#### [What is required]
Please restate word for word all lines from the one containing "The height and" to the final line of the entries, and include no pictures.

#### [Materials provided]
'''
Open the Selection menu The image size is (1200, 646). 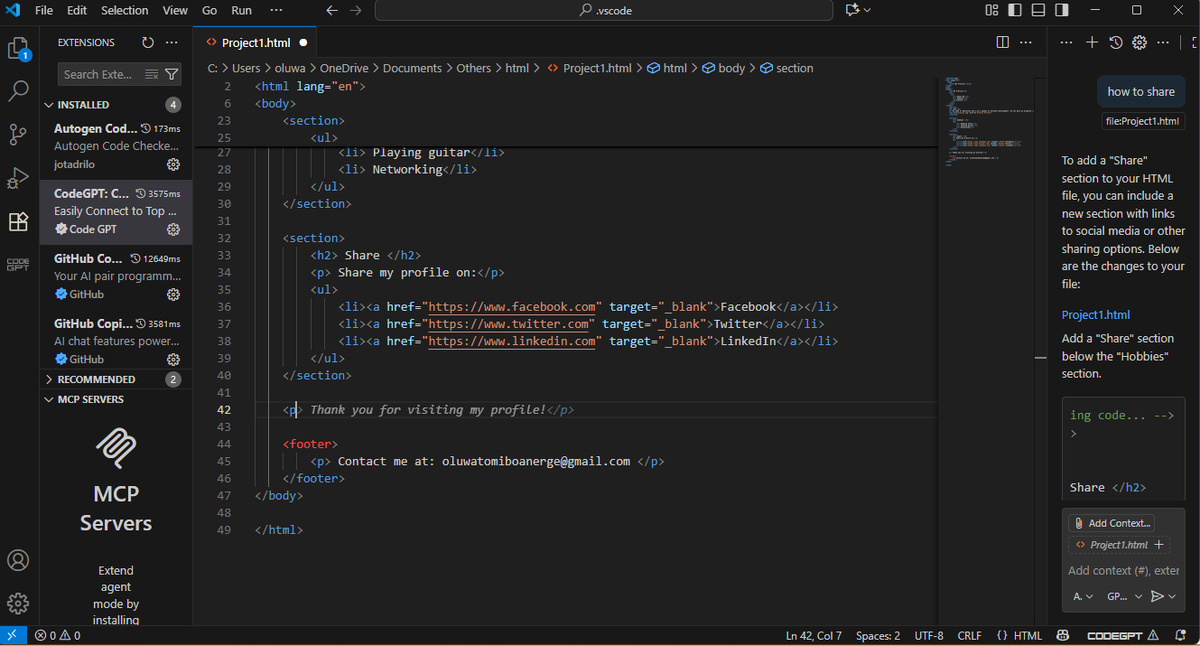coord(124,10)
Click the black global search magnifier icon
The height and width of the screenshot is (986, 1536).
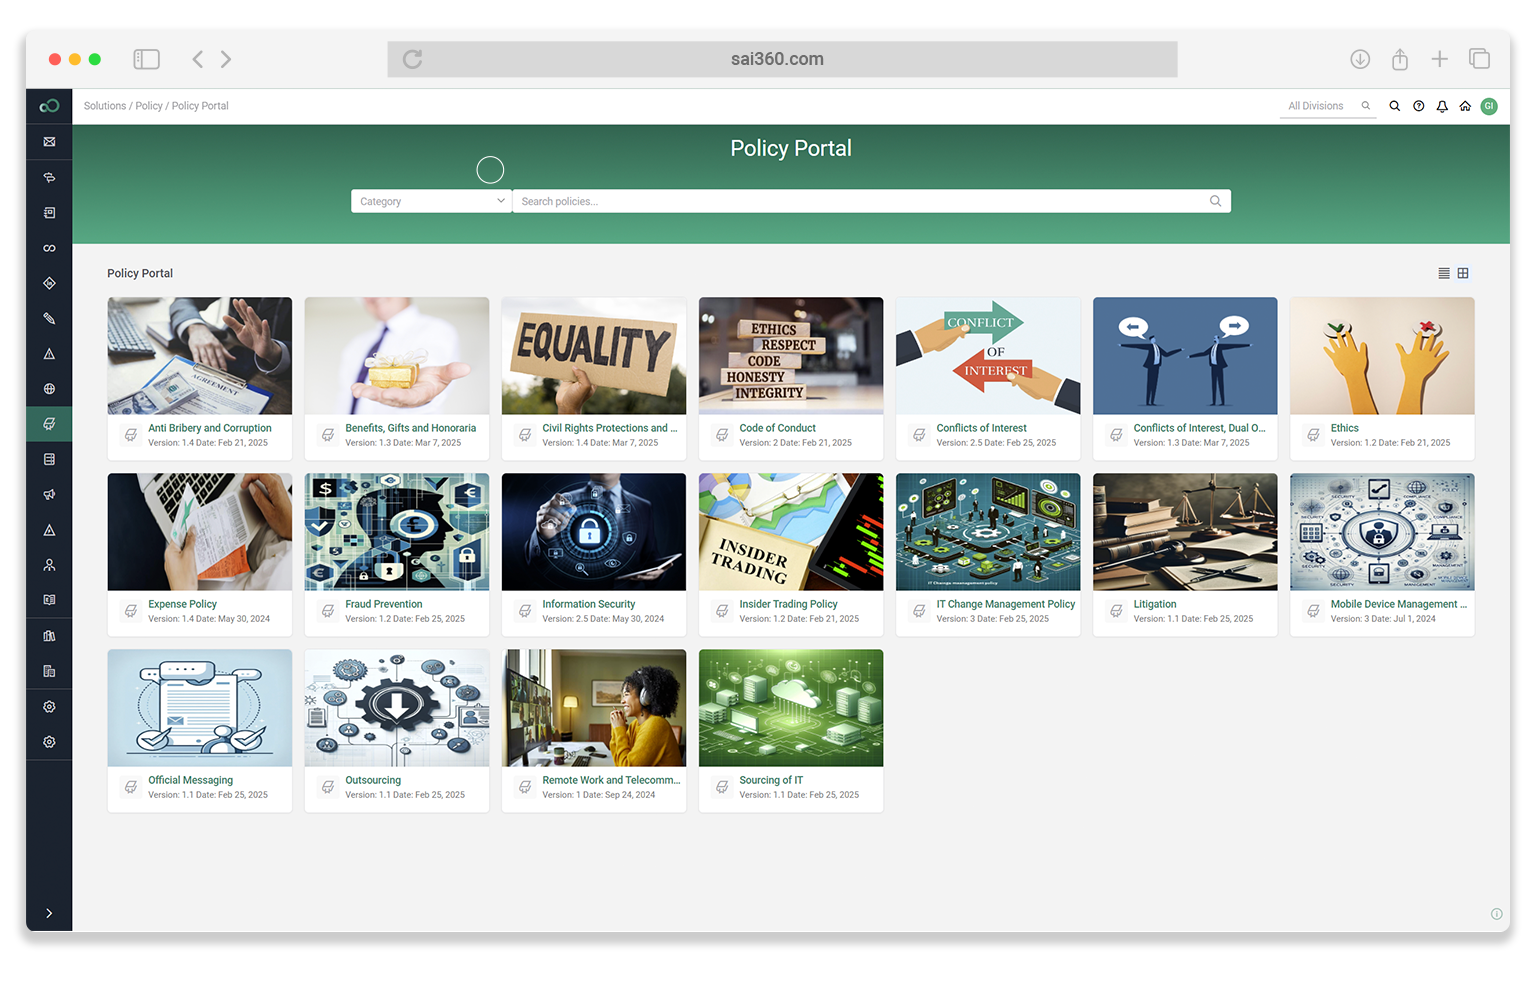pyautogui.click(x=1394, y=106)
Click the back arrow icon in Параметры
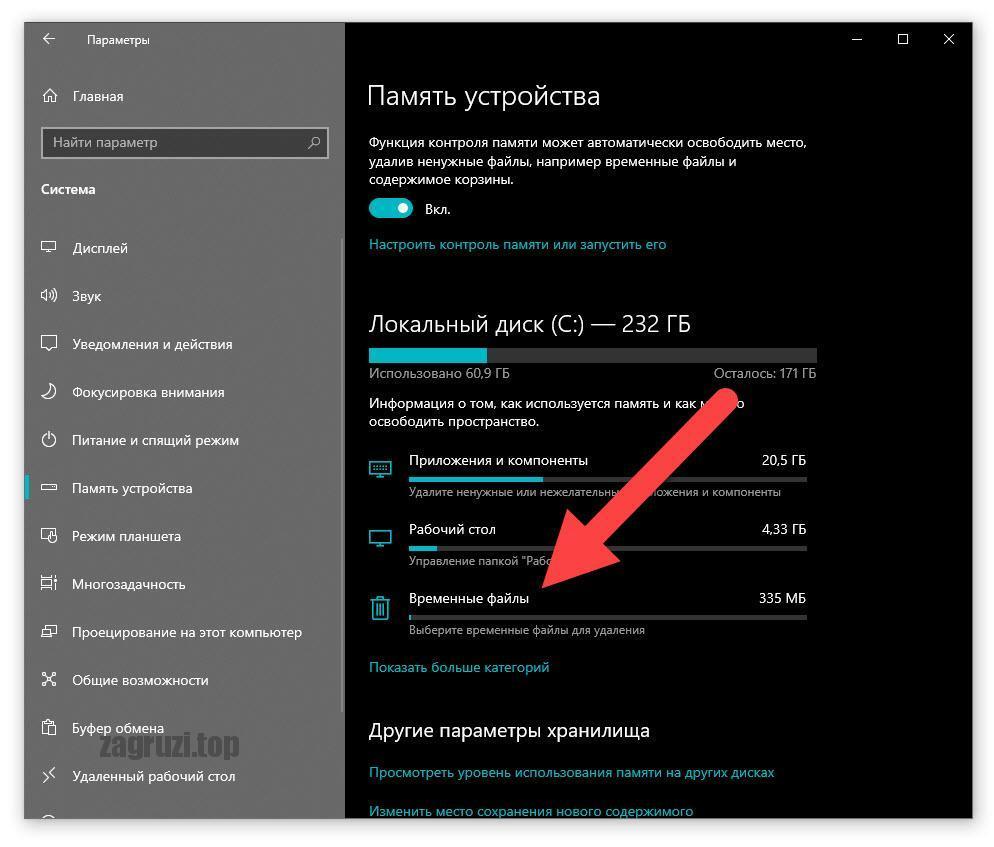 [49, 39]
'''
#### [Output]
The height and width of the screenshot is (986, 1536).
pyautogui.click(x=1394, y=106)
Click the back arrow icon in Параметры
 [49, 39]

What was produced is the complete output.